良くないことが起こったとき、自分に関係ないことでも自分の責任と思ってしまうクセです。自己関連づけとも言います。上司が同僚を叱責しているとき、そのミス(またはトラブル)の原因は自分にある、とまで思ってしまうこともあります。

逆に、良いことが起こったときには自分に関連づけません。自分自身を不公平に扱っていると思いますが、その矛盾に自力で気づきにくいのは他のクセと同じです。

個人化に限らず、自分自身を苦しめてしまう考え方のクセは、物事を一面的にしか見ていないために起こります。強い感情に翻弄されているときには尚更です。

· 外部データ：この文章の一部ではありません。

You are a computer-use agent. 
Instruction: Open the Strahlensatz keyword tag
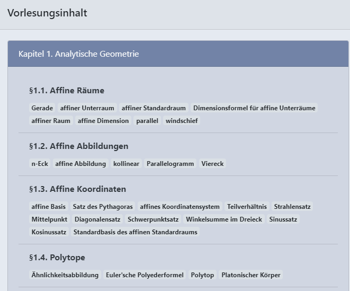tap(292, 207)
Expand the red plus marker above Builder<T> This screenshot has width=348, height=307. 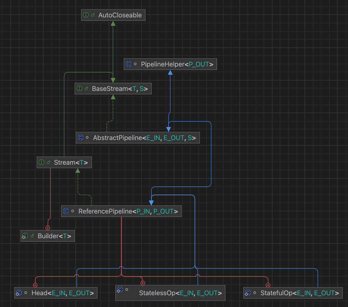[48, 228]
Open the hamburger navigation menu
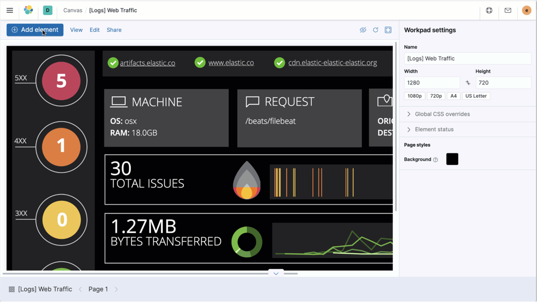Image resolution: width=537 pixels, height=302 pixels. point(10,10)
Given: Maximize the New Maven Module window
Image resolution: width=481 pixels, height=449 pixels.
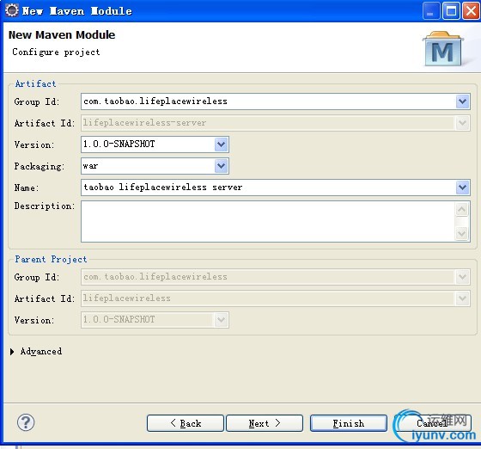Looking at the screenshot, I should pyautogui.click(x=451, y=11).
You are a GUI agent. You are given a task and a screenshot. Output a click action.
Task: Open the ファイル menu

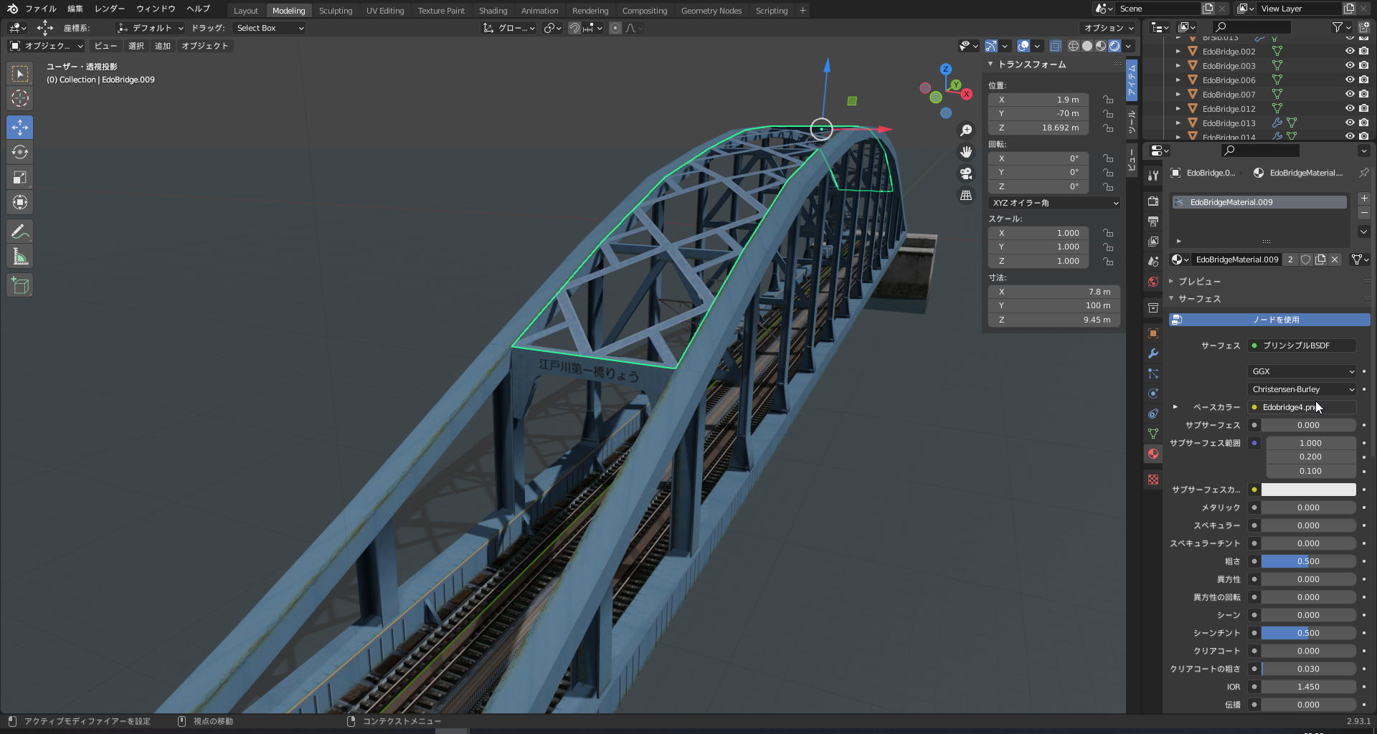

対策としては、物事を多面的に見ることです。上司の機嫌を悪くさせる要素は多くのことが考えられます。例えば、今朝夫婦ケンカして虫の居所が悪い。例えば、上司の上司に叱責されて機嫌が悪い。例えば、同僚の仕事が不満で不機嫌。他にも色々な可能性が考えられます。

自分にこのような質問をする方法があります。

  1. 最悪のことが起こるとしたら、どのようなことが起こるか?
  2. 最良のことが起こるとしたら、どのようなことが起こるか?
  3. 最悪でもなく最良でもないことが起こるとしたら、どのようなことが起こるか?

あえて最悪と最良を考えることによって、現実的な考えにシフトしやすくなります。

強い感情に巻き込まれているときは、物事を一面的にしか考えられないものです。まずは腹式呼吸などのリラクセーションを行い、感情を鎮めてから上記の質問をするのが好ましいです。